-- Instructions to follow --
State how many lines in the rows below contain the string "pixels", where case counts. Reply with the number only.

-- Records provided --
>> begin

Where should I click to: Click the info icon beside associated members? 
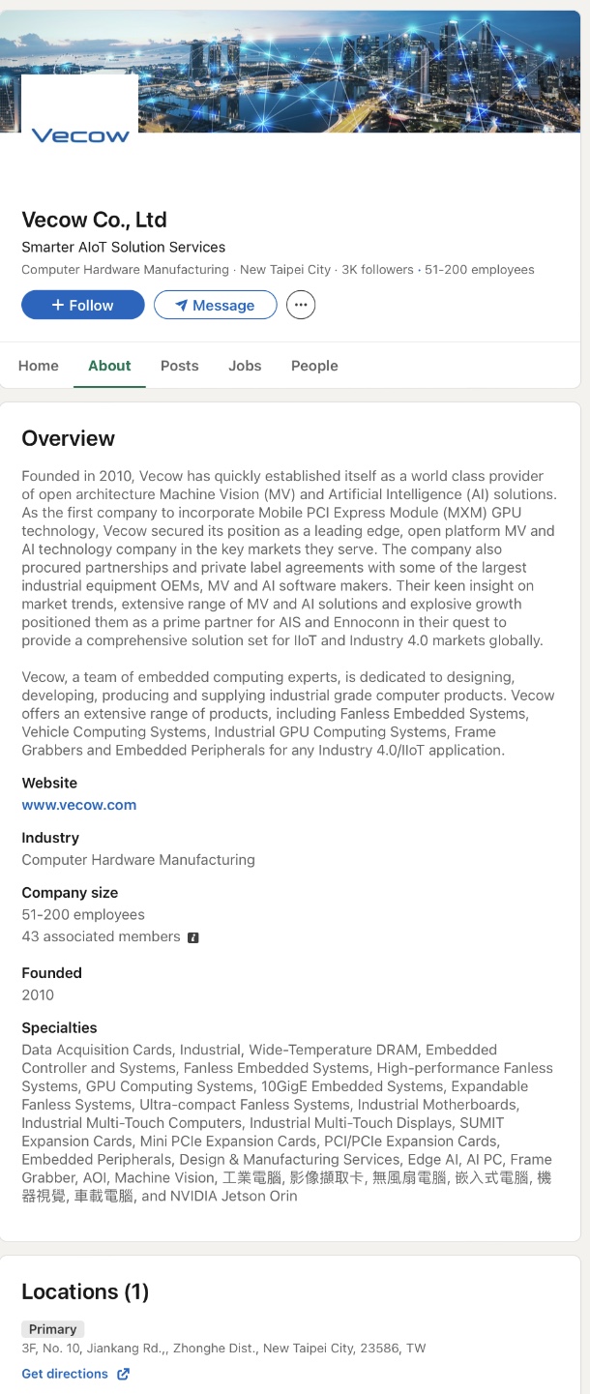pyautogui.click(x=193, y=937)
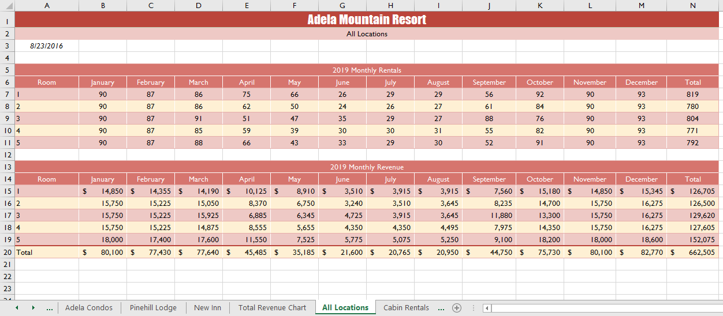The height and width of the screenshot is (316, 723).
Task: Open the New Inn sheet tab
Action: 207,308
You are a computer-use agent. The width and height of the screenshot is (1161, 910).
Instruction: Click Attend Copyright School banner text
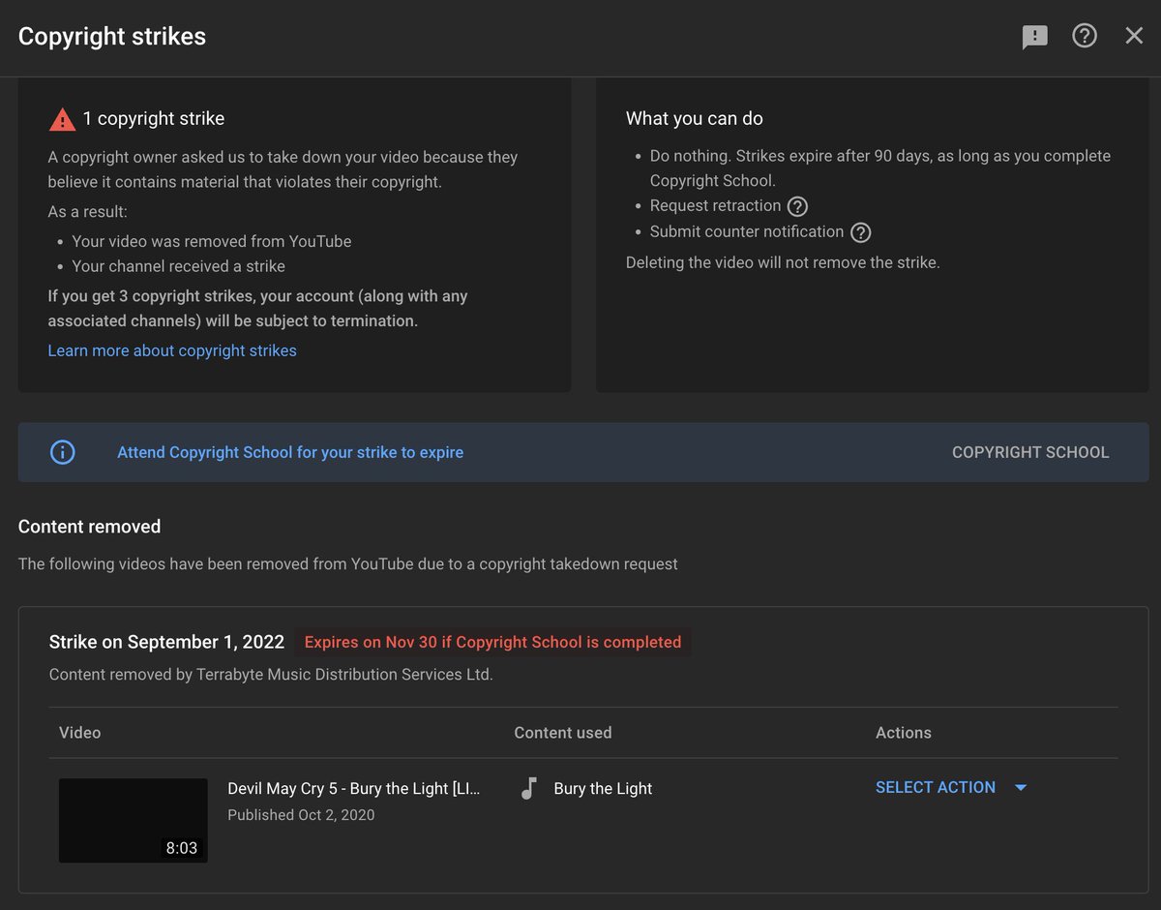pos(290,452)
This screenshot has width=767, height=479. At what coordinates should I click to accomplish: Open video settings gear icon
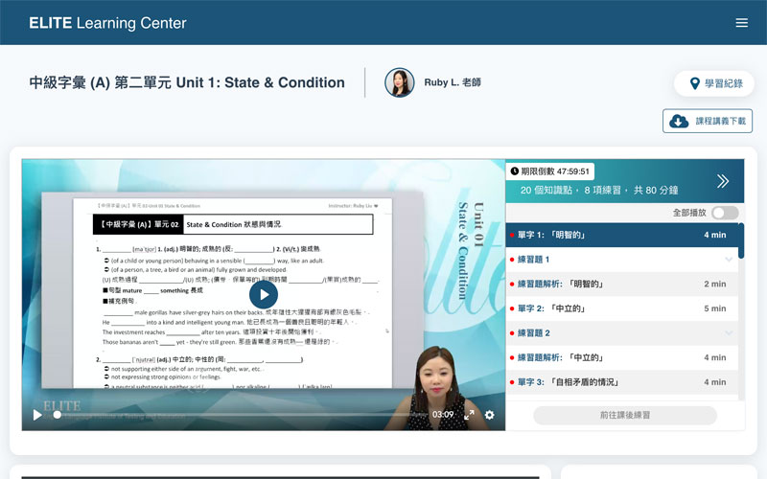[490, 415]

>> end
>> begin

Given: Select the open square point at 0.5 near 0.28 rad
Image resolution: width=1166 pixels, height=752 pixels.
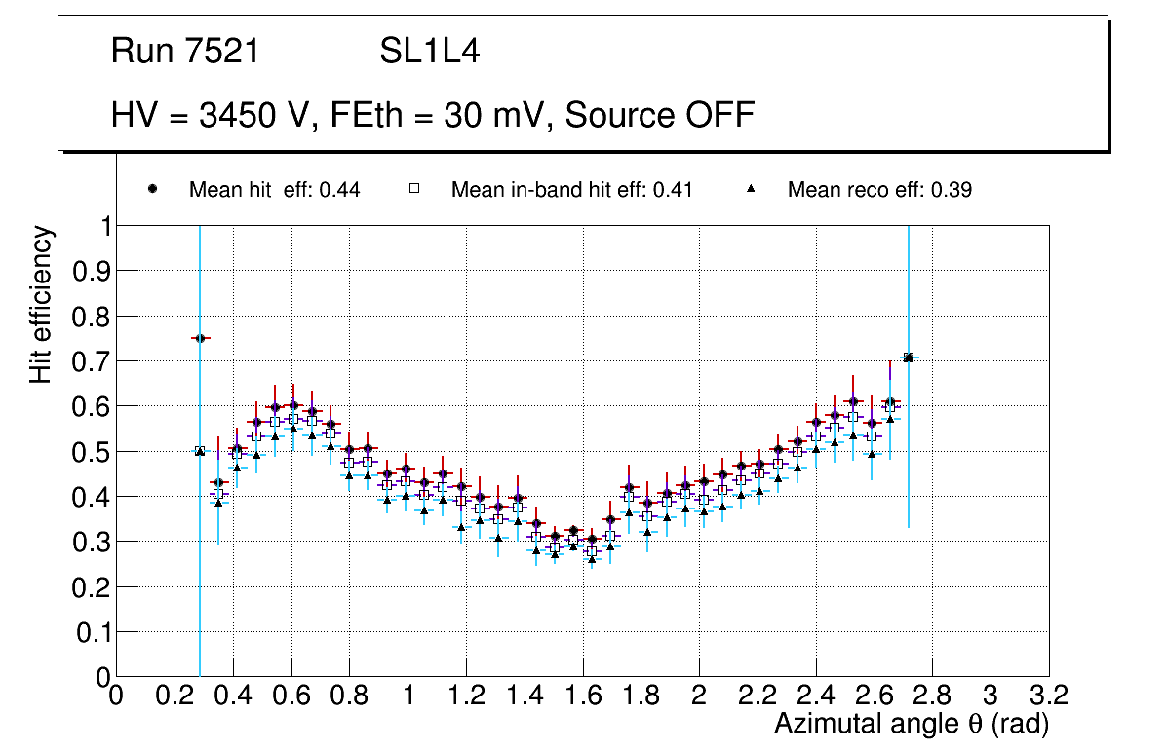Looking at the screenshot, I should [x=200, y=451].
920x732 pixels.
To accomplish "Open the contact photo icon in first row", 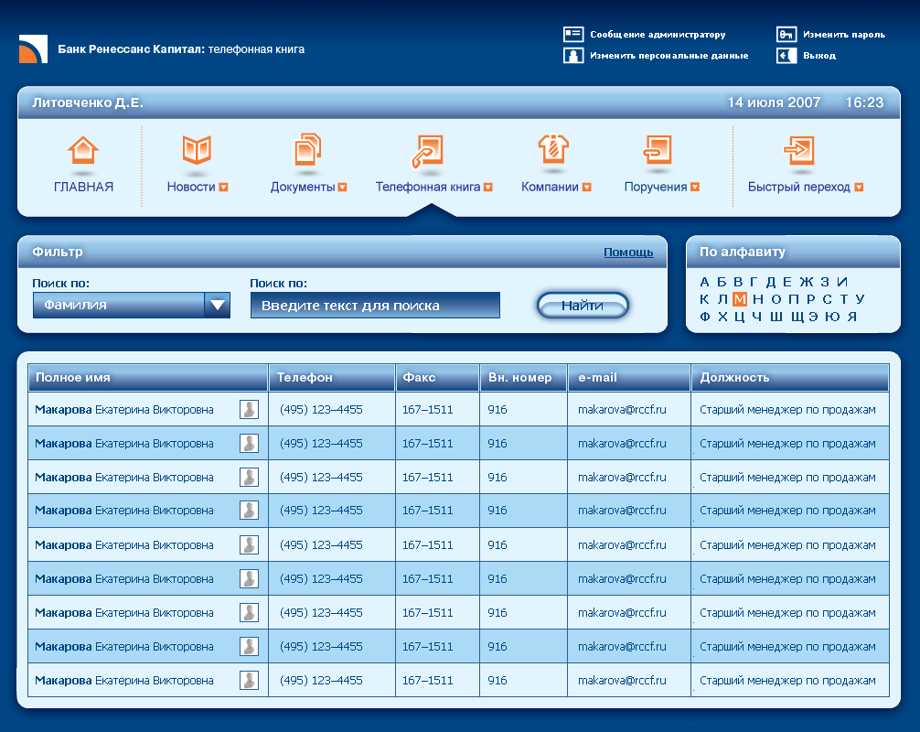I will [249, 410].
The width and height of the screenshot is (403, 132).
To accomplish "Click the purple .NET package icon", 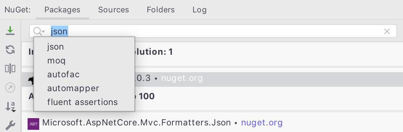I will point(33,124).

>> end
>> begin

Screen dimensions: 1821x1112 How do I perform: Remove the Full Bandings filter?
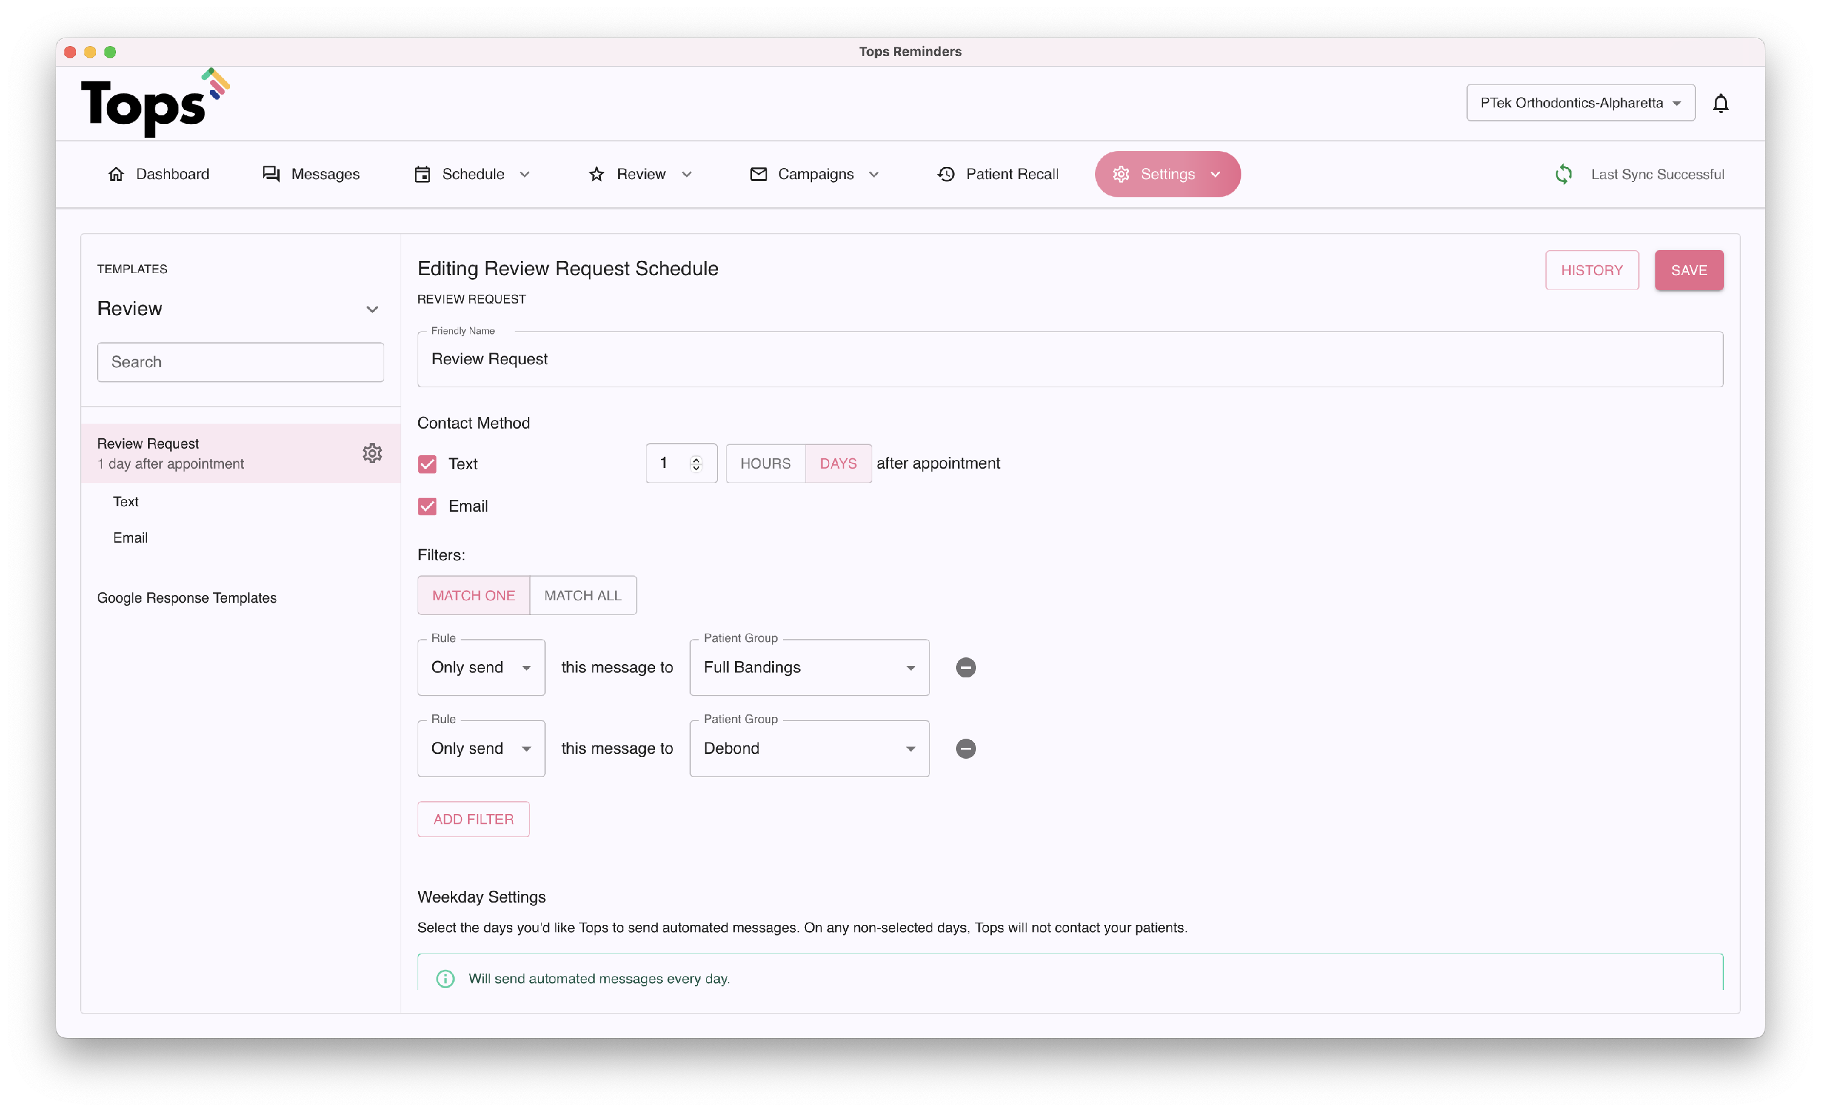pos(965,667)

>> end

-- Response below --
2